Les communistes révolutionnaires ont au contraire le devoir d’affirmer qu’il n’y a pas eu de « révolution orange » en Ukraine, mais que la victoire de Iouchtchenko, représentant de la fraction occidentalisante de la néo-bourgeoisie ukrainienne, n’est rien d’autre, en dernière analyse, qu’une victoire des bourgeoisies américaine et européennes sur la néo-bourgeoisie russe et le gouvernement bonapartiste de Poutine.

Ils ont le devoir d’affirmer que, en Ukraine comme ailleurs, il n’y aura pas de solution à la misère des masses, à l’explosion du chômage et au creusement vertigineux des inégalités, et il n’y aura pas non plus d’instauration d’une véritable démocratie permettant au peuple de prendre en mains son propre destin, sans une révolution sociale et politique qui ne saurait être que rouge, c’est-à-dire menée non par de quelconques représentants de l’ex-bureaucratie ou de la néo-bourgeoisie, mais par le prolétariat et les travailleurs salariés eux-mêmes, en alliance avec les paysans qui défendent la propriété collective de la terre. En effet, seule une orientation ouvertement communiste et révolutionnaire permettra aux travailleurs d’Ukraine de mettre fin au pillage de leur pays par les capitalistes, à la privatisation de leurs usines et à la destruction de leurs acquis sociaux. Seule une telle orientation permettra d’arrêter le processus de restauration du capitalisme, de défendre ce qui reste de la propriété nationale et de renationaliser les entreprises privatisées. Il ne s’agira évidemment pas de rétablir le stalinisme ou la bureaucratie de l’époque de Krouchtchev ou de Brejnev, mais de renouer tout au contraire avec le fil de la révolution commencée en Octobre 1917, avec le processus révolution­naire défiguré et anéanti par la bureaucratisation stalinienne. Il s’agira donc de liquider politiquement non seulement les Ianoukovitch, les Ioutchtchenko et leurs pareils, mais en outre de détruire leur État bourgeois lui-même, et de mettre en place un État des travailleurs, par les travailleurs et pour les travailleurs, donc une République des Conseils entièrement dirigée par les ouvriers, les travailleurs salariés et les paysans, ukrainophones comme russophones. Seule une telle République socialiste soviétique sera à même d’établir une véritable socialisation démocratique des moyens de production, une gestion des entreprises et de toute l’économie nationale par les travailleurs eux-mêmes et par leurs délégués élus, mandatés et révocables. Seule une telle République permettra l’instauration de liens de solidarité et de fraternité avec les peuples travailleurs de la Russie et de toute l’Europe, dans le cadre d’une fédération des Républiques socialistes.
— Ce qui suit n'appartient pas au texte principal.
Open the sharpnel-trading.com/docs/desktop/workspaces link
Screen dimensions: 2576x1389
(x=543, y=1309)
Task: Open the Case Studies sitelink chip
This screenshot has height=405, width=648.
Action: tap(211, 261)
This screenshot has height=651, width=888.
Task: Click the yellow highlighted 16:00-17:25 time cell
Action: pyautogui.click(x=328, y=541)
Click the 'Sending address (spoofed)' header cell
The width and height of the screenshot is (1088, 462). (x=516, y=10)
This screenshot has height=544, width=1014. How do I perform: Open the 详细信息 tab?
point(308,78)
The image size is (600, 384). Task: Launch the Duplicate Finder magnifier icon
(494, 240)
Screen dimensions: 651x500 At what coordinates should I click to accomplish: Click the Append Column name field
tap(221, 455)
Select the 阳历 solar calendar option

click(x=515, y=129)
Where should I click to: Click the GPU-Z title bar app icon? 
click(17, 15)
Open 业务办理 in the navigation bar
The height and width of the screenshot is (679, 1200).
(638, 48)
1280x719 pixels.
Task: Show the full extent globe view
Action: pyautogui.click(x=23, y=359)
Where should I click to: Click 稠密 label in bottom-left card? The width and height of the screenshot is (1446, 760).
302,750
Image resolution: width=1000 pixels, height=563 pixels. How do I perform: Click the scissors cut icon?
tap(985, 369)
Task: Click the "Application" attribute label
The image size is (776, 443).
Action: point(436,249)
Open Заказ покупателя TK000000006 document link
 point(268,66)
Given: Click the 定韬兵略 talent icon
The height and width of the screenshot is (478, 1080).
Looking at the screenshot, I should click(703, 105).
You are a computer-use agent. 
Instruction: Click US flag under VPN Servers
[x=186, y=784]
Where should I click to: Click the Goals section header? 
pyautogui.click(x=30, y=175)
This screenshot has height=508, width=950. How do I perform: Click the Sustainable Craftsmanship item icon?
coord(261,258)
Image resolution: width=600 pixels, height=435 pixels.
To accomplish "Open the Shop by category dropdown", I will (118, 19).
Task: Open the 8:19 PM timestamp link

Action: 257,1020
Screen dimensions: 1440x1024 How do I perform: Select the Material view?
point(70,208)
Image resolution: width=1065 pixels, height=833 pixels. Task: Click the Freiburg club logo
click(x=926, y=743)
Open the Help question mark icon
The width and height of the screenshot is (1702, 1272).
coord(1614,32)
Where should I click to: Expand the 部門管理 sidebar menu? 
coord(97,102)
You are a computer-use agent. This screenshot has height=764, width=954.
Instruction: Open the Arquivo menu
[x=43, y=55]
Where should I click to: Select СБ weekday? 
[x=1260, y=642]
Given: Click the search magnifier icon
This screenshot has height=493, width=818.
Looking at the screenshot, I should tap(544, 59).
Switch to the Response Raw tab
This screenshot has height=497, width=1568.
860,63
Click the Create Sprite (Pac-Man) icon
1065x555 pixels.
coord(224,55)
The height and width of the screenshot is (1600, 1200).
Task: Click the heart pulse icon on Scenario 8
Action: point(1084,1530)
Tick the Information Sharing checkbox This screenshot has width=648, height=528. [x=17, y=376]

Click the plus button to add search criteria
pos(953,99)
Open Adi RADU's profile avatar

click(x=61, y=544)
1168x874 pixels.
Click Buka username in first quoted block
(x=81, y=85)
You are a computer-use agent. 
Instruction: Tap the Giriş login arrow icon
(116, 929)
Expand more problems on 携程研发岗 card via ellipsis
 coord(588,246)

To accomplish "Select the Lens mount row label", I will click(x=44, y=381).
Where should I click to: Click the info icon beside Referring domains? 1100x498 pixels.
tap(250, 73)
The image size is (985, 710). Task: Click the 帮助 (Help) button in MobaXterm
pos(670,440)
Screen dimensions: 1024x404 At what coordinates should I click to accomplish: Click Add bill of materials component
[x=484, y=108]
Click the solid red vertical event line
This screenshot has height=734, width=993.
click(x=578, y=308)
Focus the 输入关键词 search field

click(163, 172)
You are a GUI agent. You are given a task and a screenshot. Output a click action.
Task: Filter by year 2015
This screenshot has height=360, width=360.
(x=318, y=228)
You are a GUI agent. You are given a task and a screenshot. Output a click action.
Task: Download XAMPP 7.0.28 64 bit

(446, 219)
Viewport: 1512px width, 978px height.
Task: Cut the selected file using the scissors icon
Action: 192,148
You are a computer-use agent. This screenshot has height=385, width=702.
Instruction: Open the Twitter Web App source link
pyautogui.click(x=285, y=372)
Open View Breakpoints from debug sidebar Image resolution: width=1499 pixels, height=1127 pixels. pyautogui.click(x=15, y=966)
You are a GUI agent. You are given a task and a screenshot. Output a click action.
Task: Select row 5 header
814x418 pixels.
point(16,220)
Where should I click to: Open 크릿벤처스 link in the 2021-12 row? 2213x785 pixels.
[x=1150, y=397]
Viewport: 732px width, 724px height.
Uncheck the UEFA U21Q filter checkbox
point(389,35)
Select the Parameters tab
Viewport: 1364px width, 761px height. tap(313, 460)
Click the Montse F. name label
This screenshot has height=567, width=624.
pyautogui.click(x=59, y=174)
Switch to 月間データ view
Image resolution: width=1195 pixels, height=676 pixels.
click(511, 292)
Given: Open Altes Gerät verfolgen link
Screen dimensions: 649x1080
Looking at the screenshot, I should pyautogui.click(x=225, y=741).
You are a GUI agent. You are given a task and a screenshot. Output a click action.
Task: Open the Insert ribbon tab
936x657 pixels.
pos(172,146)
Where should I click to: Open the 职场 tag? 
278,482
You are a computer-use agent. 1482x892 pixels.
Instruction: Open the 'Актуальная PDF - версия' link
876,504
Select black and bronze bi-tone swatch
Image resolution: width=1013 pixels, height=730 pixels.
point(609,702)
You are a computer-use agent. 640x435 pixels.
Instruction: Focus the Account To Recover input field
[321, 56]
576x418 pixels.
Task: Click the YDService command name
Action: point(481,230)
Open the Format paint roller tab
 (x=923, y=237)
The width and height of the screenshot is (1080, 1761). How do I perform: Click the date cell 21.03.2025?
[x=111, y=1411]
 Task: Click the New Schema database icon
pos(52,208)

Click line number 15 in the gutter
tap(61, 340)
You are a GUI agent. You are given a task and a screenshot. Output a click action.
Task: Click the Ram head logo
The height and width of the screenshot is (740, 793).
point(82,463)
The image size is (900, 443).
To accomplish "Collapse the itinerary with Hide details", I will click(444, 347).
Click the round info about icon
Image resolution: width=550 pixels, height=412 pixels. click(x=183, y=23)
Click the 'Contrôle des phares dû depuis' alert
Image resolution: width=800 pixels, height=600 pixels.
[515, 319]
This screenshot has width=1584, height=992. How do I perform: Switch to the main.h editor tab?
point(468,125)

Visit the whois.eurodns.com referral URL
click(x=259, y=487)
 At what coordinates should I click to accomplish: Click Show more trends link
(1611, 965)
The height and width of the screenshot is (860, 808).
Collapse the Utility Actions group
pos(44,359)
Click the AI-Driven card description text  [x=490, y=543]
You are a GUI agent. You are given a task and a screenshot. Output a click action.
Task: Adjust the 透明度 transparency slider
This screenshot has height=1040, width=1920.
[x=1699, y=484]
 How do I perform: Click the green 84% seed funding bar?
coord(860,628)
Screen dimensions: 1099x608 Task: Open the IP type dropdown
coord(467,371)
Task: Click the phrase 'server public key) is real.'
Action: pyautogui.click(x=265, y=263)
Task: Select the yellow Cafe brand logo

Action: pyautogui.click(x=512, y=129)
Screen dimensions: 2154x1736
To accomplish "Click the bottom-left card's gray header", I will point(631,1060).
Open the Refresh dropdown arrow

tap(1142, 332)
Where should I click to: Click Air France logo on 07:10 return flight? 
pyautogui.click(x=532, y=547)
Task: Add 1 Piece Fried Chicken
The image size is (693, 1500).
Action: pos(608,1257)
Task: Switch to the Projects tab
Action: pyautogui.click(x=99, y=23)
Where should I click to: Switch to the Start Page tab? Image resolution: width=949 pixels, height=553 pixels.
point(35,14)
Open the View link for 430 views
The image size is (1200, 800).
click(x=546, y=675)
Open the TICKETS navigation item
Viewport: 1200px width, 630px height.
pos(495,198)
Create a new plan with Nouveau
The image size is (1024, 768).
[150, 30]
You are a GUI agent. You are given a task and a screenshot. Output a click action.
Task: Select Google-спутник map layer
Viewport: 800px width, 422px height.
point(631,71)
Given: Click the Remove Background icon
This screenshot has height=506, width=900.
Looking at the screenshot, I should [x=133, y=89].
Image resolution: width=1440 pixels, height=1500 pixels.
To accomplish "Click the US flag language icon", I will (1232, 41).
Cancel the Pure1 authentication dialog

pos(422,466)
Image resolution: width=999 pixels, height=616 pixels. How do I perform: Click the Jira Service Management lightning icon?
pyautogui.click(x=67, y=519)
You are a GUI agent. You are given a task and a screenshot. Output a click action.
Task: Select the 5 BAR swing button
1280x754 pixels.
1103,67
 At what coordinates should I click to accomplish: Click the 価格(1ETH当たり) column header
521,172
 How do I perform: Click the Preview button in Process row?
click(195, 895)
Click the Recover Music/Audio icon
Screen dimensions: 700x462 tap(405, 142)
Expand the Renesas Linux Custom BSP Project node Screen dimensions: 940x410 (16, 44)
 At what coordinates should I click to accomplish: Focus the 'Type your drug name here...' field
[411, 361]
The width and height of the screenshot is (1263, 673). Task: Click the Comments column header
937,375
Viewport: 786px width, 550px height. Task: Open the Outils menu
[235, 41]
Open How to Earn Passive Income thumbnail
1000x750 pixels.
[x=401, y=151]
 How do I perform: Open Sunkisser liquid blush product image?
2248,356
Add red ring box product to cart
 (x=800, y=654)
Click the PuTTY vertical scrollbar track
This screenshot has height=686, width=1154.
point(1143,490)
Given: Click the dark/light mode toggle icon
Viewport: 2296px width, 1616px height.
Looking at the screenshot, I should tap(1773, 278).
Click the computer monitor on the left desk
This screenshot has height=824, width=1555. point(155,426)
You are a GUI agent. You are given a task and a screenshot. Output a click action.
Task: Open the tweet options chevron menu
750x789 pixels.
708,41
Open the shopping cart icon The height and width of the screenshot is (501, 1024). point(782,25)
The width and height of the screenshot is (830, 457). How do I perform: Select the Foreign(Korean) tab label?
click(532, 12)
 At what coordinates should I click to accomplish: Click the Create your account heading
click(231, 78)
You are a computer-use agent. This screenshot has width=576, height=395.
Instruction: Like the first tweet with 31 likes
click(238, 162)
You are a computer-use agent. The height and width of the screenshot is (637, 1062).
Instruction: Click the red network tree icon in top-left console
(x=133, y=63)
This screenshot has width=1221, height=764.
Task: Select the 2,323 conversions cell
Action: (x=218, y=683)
Le combat pour cet objectif suppose de renouer publiquement et expressément avec le bolchevisme authentique, par delà le stalinisme contre-révolutionnaire qui a abouti à la restauration en cours du capitalisme. Il suppose de renouer avec le processus de construction en Ukraine du parti bolchevik, qui fut liquidé par Staline. Ici comme ailleurs, seul un tel parti, capable à la fois de déployer publiquement, en toutes circonstances, son programme, et d’intervenir dans la lutte de classes telle qu’elle, pourra aider les travailleurs à s’organiser de manière indépendante, à rompre avec les segments de l’ex-bureaucratie stalinienne qui continuent de diriger les syndicats officiels et à se reconstruire progressivement comme classe consciente d’elle-même, de ses intérêts spécifiques et historiques.


1) Cf. Michel Grandjean, L’Autonomie économique de l’Ukraine, Paris, L’Harmattan, 1999, p. 87.

2) Annie Daubenton, « Les rapports russo-ukrainiens :empire ou démocratie ? », in Politique étrangère, n°3, juil.-sept. 2002.

3) Idem.

4) Cf. Michèle Kahn, Hervé Gicquiau, « Ukraine », Courrier des pays de l’Est, n° 397-398, mars-avril 1995, p. 108.